Personal information
- Born: May 4, 1988 (age 38) Medford, Oregon, U.S.
- Listed height: 6 ft 8 in (2.03 m)
- Listed weight: 228 lb (103 kg)

Career information
- High school: South Medford (Medford, Oregon)
- College: Duke (2007–2011)
- NBA draft: 2011: 2nd round, 33rd overall pick
- Drafted by: Detroit Pistons
- Playing career: 2011–2019
- Position: Small forward
- Number: 25, 5, 15

Career history
- 2011: Lucentum Alicante
- 2011–2012: Real Madrid
- 2012–2015: Detroit Pistons
- 2015–2018: Oklahoma City Thunder
- 2018–2019: Obradoiro CAB
- 2019: CB Canarias

Career highlights
- NBA All-Rookie Second Team (2013); Spanish King's Cup (2012); NCAA champion (2010); NCAA Final Four Most Outstanding Player (2010); SN College Athlete of the Year (2010); Second-team All-American – NABC (2011); 2× First-team All-ACC (2010, 2011); Second-team All-ACC (2009); Third-team All-ACC (2008); ACC Rookie of the Year (2008); McDonald's All-American (2007); First-team Parade All-American (2007); Second-team Parade All-American (2006);
- Stats at NBA.com
- Stats at Basketball Reference

= Kyle Singler =

American basketball player (born 1988)

Kyle Colby Singler (born May 4, 1988) is an American former professional basketball player. Singler was a four-year starter for the Duke men's basketball team and was instrumental in their 2010 NCAA championship run, and was named the NCAA Tournament's Most Outstanding Player. In the 2011 NBA draft, the Detroit Pistons selected Singler in the second round with the overall 33rd pick. His professional career spanned from 2011 to 2019.

==High school==
Singler attended South Medford High School in Medford, Oregon. In high school, he averaged 29.3 points per game and 10.6 rebounds per game as a senior.

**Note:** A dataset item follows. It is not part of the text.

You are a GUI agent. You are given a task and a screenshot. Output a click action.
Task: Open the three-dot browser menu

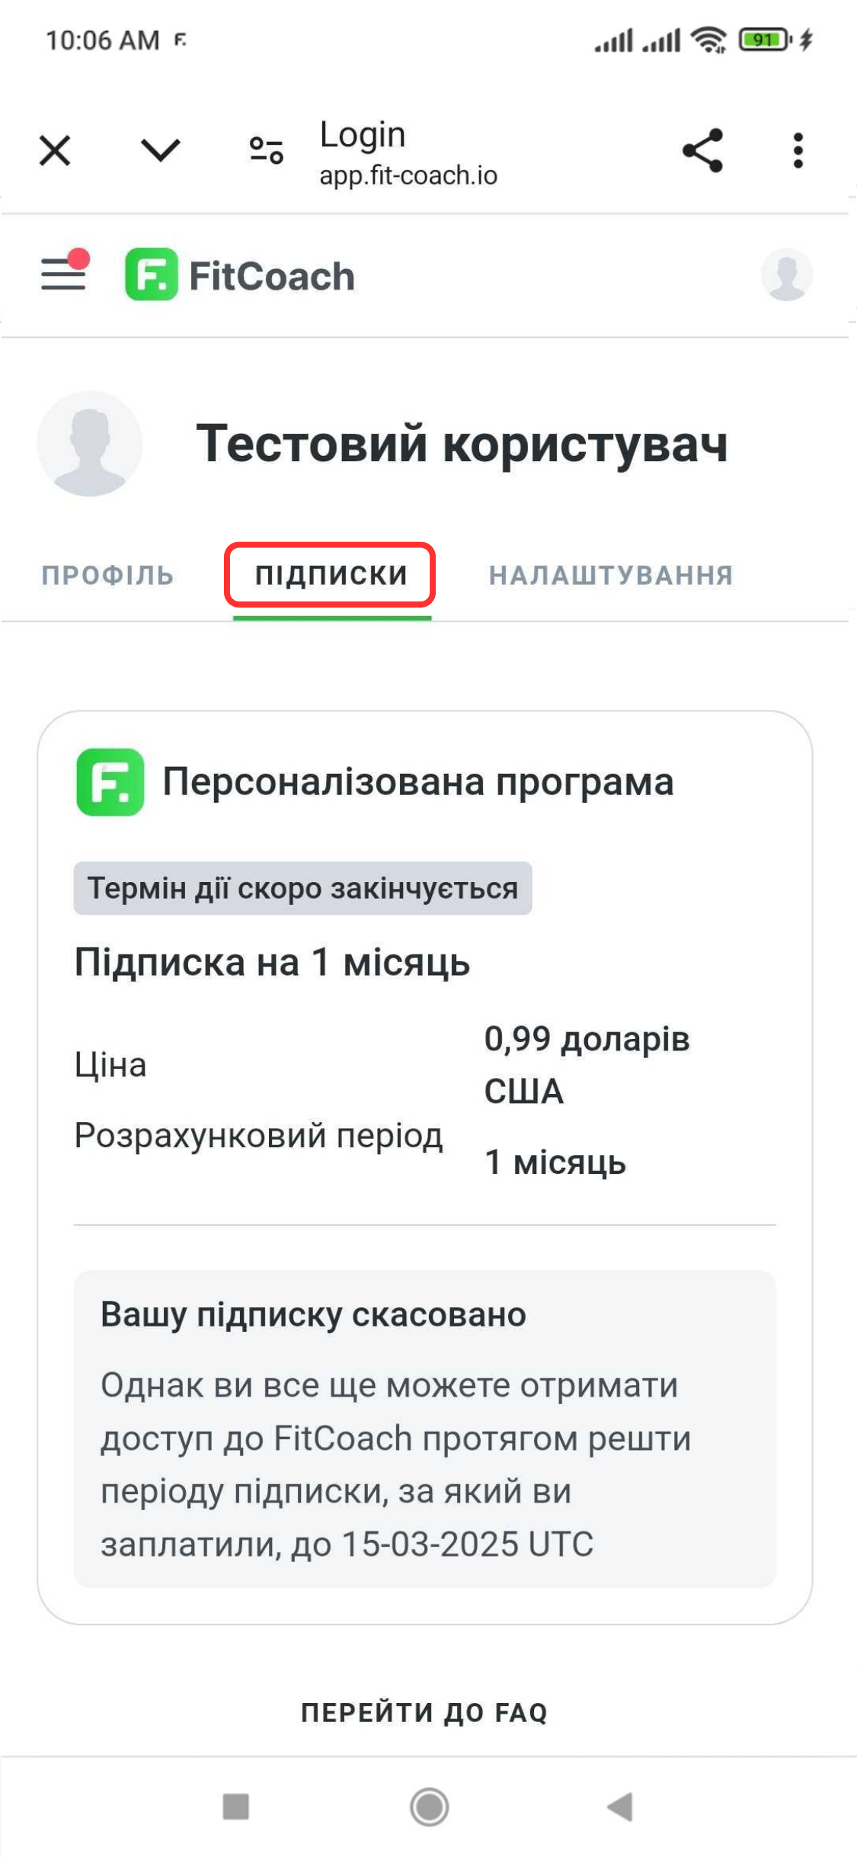798,150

In 2006, Singler played against Brandon Jennings in the championship game of The Les Schwab Invitational. Singler was also named to the 2006 U18 USA Junior National team, alongside fellow top prospects Michael Beasley, Jerryd Bayless, and 2006 star recruit Spencer Hawes. Singler is also one of eight players featured in Gunnin' for That#1 Spot, a 2008 documentary directed by Adam Yauch of the Beastie Boys which was filmed in 2006.

In October 2006, he signed a letter of intent to play college basketball at Duke University.

In 2007, Singler led South Medford to its first-ever state basketball championship, winning 58–54 over defending champion Lake Oswego and national standout Kevin Love. A year earlier, Love and Lake Oswego had defeated Singler and South Medford for the state championship.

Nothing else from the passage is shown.